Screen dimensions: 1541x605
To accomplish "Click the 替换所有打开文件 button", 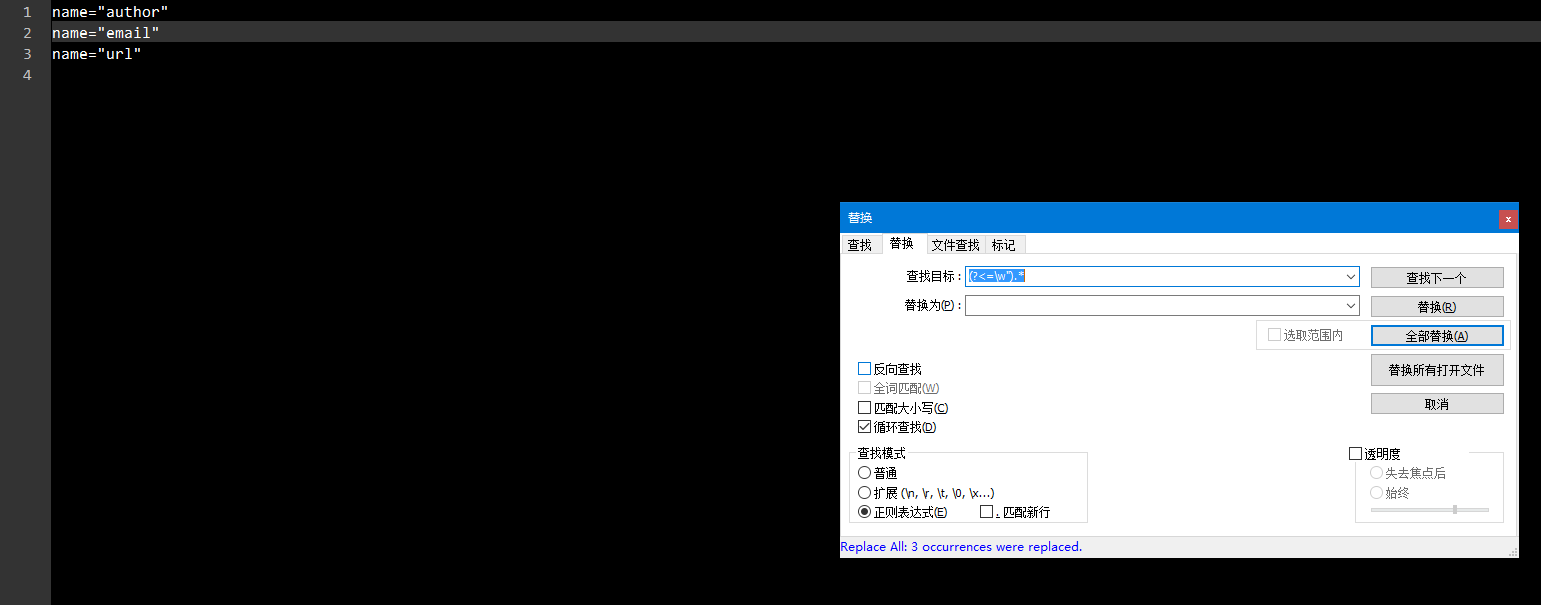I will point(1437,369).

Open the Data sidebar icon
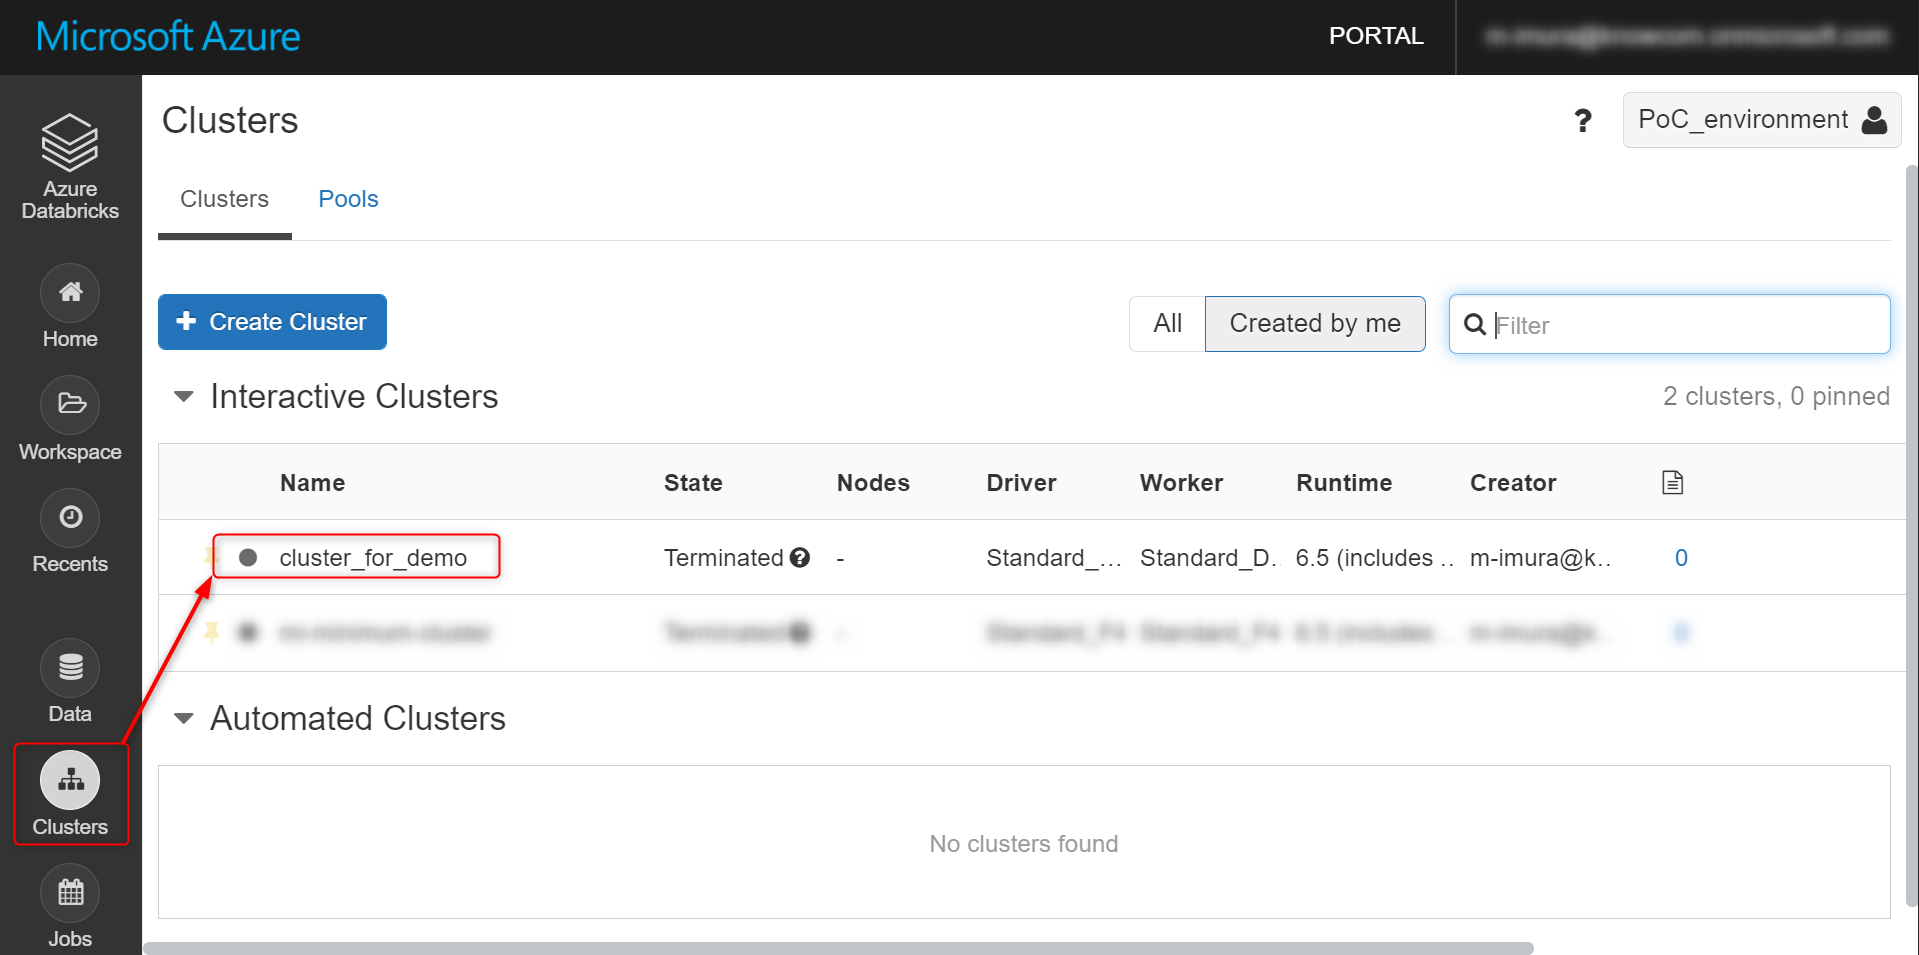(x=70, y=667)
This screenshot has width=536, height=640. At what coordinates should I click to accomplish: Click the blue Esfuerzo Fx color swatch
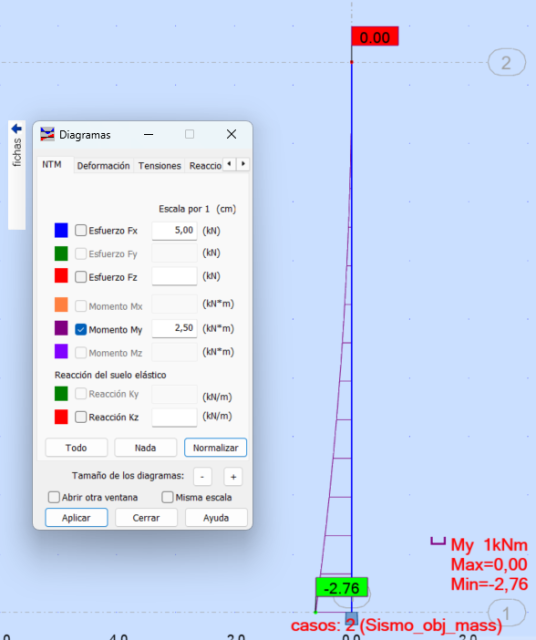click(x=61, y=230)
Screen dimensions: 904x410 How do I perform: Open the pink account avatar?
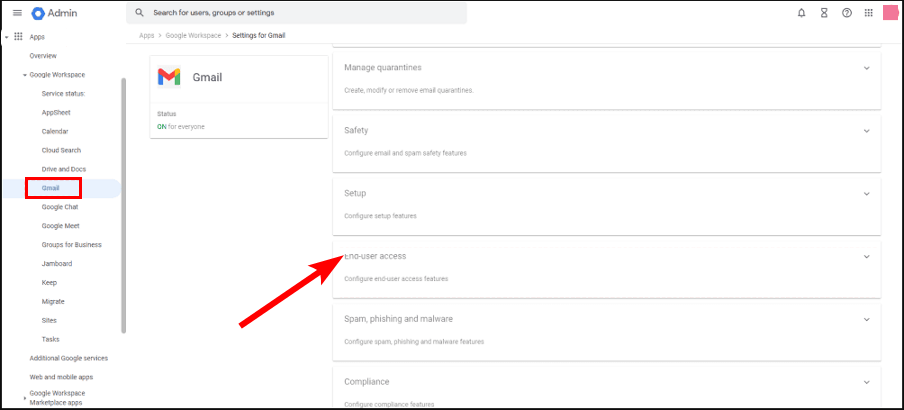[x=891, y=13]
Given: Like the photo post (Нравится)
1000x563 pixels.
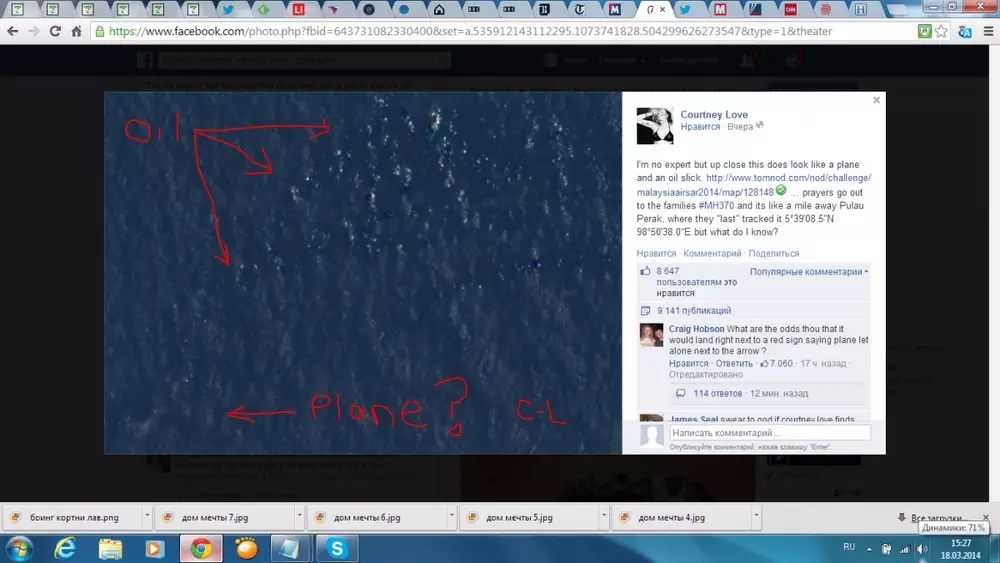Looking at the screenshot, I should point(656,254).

· · · · ·

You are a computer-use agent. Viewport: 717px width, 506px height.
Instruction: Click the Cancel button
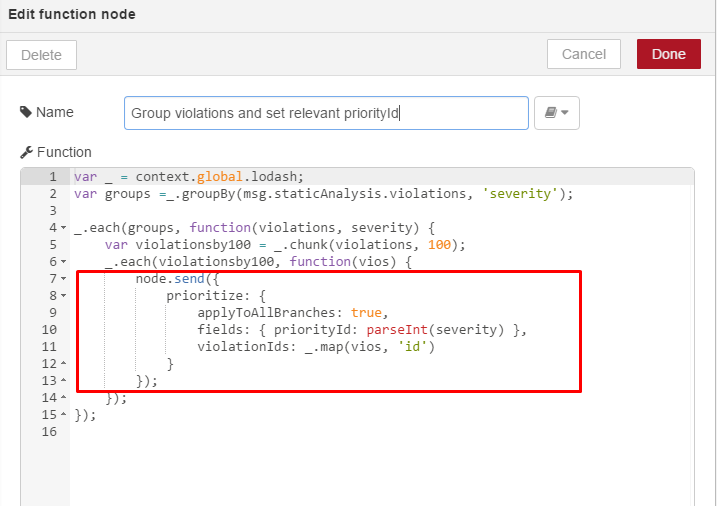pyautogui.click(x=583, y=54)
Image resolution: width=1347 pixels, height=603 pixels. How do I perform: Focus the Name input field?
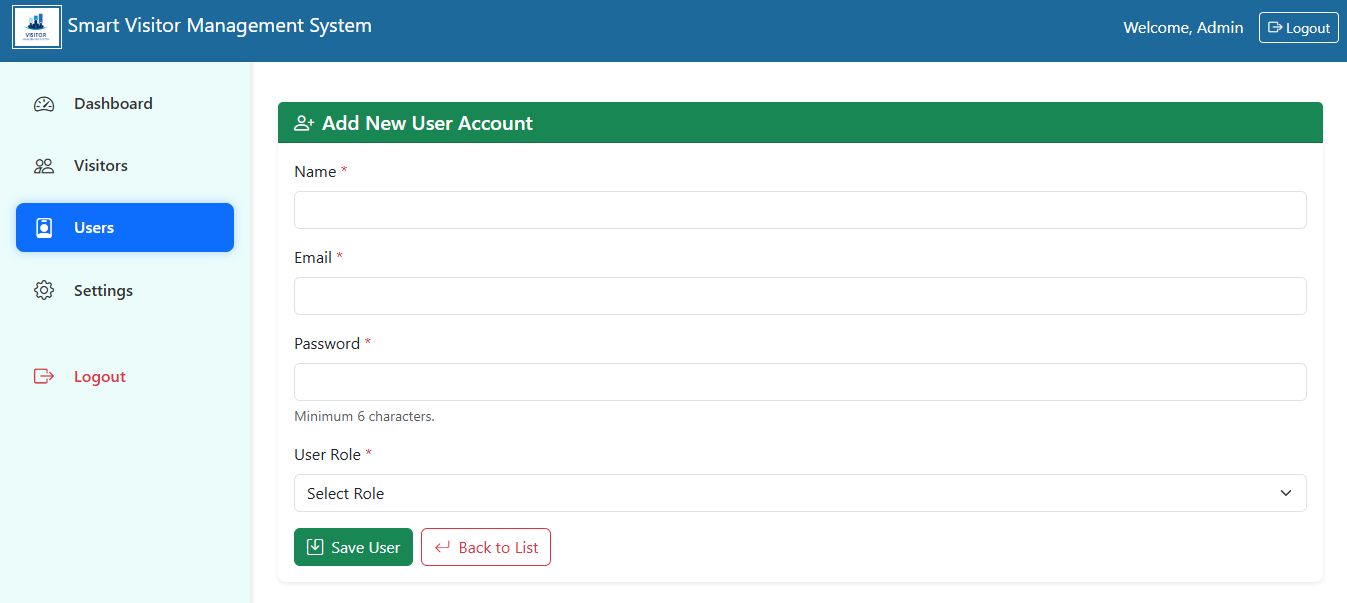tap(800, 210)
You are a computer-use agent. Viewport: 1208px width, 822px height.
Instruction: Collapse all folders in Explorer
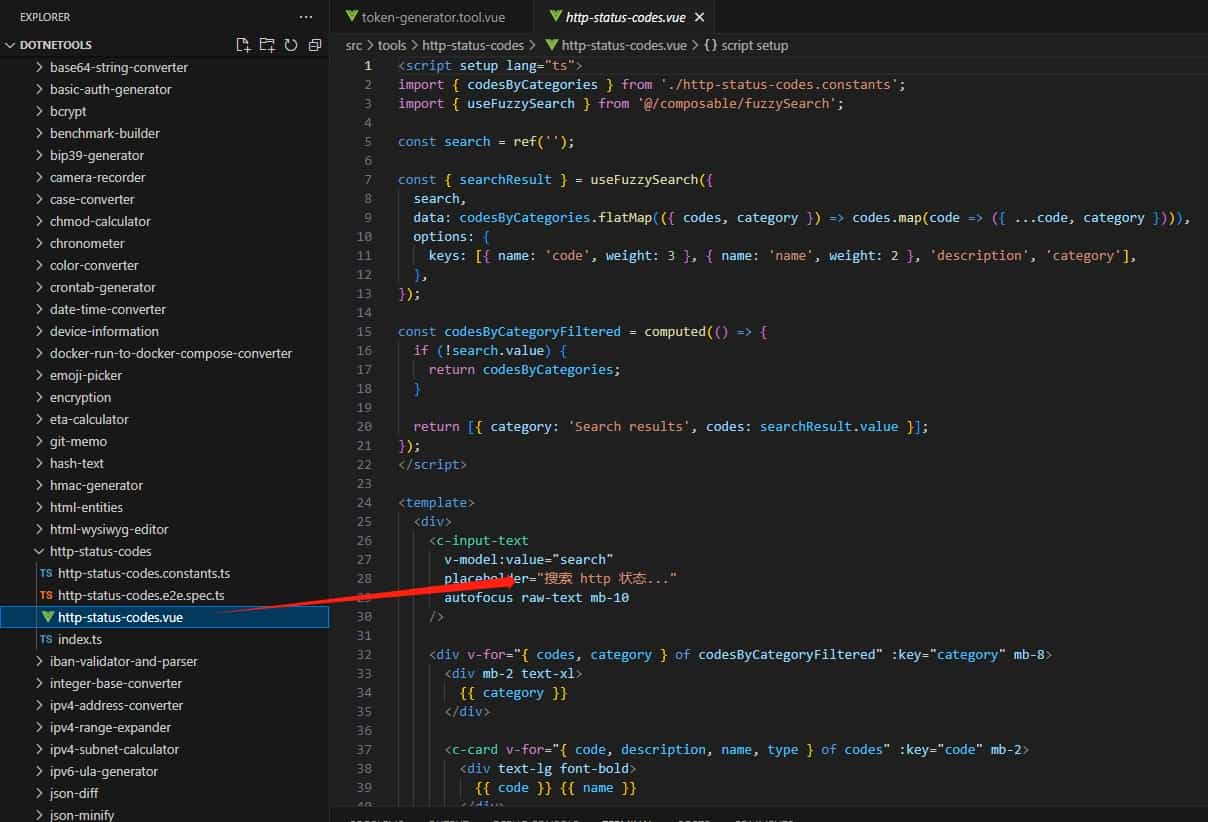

· · · · ·

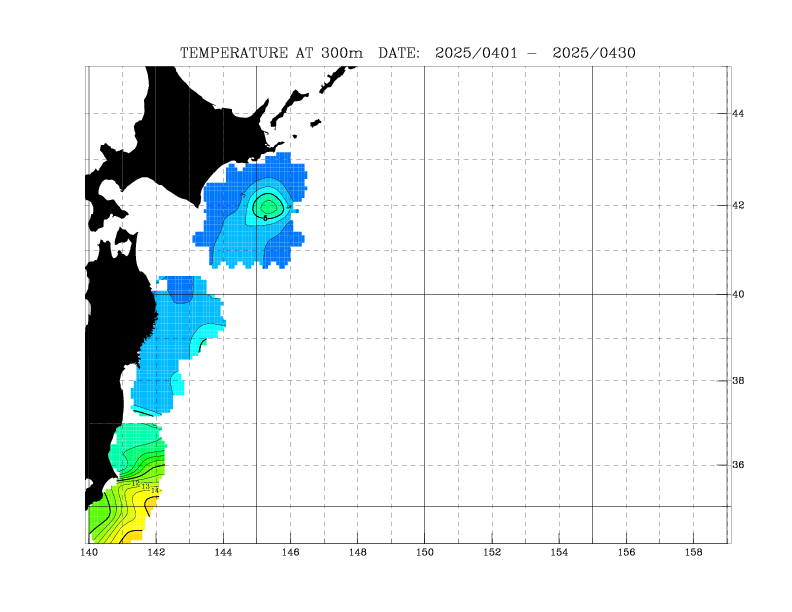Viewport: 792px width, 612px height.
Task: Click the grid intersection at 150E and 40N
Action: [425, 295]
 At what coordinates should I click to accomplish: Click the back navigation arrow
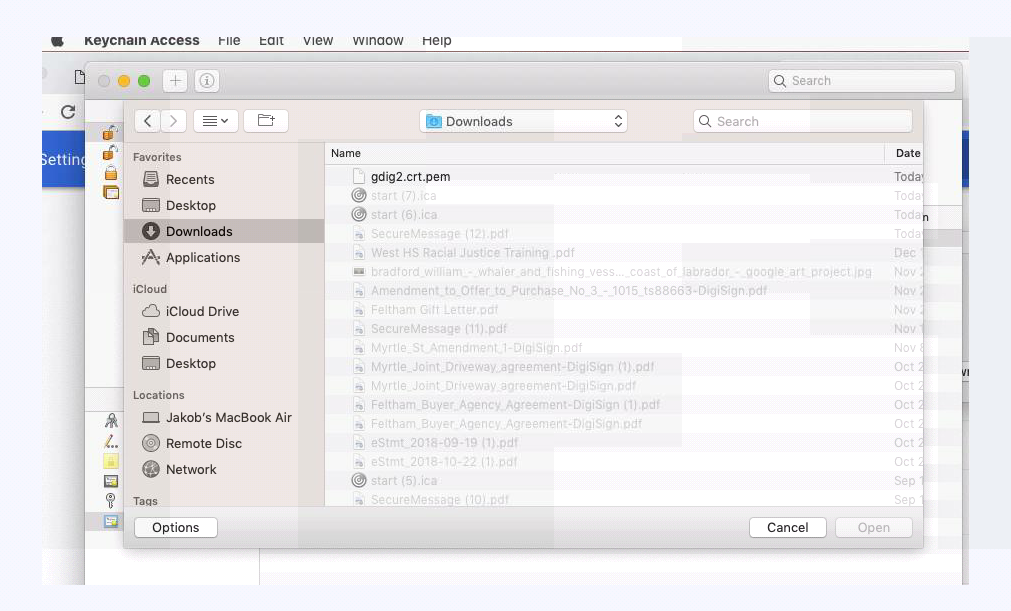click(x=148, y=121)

· · · · ·

§ **Task details**: Respond with one number, the count of lines in the data that hold the string "agent".

§ **Answer to the exercise**: 2